Si l’on suit ce que vous écrivez, cette nouvelle politique fiscale permettrait de financer les grandes propositions portées par Warren-Sanders.

Gabriel Zucman. Oui. Warren et Sanders sont évidemment les plus ambitieux avec leur projet d’impôt sur la fortune et des taux jamais vus historiquement. Bernie Sanders veut l’appliquer à partir de 32 millions de dollars de patrimoine, avec un taux de 1% jusque 50 millions puis 2% entre 50 et 100 millions, puis 8% au-delà de 10 milliards de dollars. Si on appliquait ce barème-là au cas de la France, cela générerait 25 milliards de recettes fiscales, soit cinq fois plus que le rendement de l’ISF qui a été aboli en 2017. Sanders propose donc de créer d’emblée un super ISF.

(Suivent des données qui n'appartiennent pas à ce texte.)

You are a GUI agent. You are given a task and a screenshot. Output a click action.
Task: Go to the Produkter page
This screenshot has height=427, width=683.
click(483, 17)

L’idée que le Medicare for All coûtera de l’argent est absurde. Les coûts de santé représentent déjà 18% du PIB, soit deux fois plus que la moyenne des pays développés. Medicare for All réduirait le coût de la santé. Cela implique un basculement du financement de cotisations d’assurances, une forme d’impôt privatisé, vers un financement public avec impôts et cotisations sociales. 90% des Américains y gagneraient au change.

Aujourd’hui, les primes d’assurance sont obligatoires et il s’agit d’une somme forfaitaire de 13000 dollars par an et par salarié. La secrétaire paie cette somme comme le cadre dirigeant. C’est une forme de prélèvement obligatoire privé et régressif. L’une des explications de la stagnation des salaires aux Etats-Unis tient dans cette prime d’assurance, dont le montant a augmenté beaucoup plus que le PIB, absorbant tous les gains de productivité. Tout ça pour financer un système de santé médiocre. Depuis le début des années 2010, l’espérance de vie décline tandis que les laboratoires pharmaceutiques dégagent des profits mirobolants, que les dirigeants s’accordent des salaires monstrueux et que de nombreux médecins dégagent des revenus qui ne le sont pas moins. Pour le dire simplement, c’est du vol organisé.

A mon sens, la campagne de Sanders n’explique pas encore assez en quoi le Medicare for All ferait augmenter les salaires. La secrétaire qui ne touche que 30.000 des 43.000 dollars versés par son employeur car 13.000 partent dans la prime d’assurance toucherait l’intégralité de ces 43.000 dollars. Elle paierait ensuite sa cotisation progressive pour Medicare for all, bien inférieure à la prime forfaitaire. Pour les classes populaires et moyennes, il s’agirait de la plus grande augmentation de salaires de ces 40 dernières années.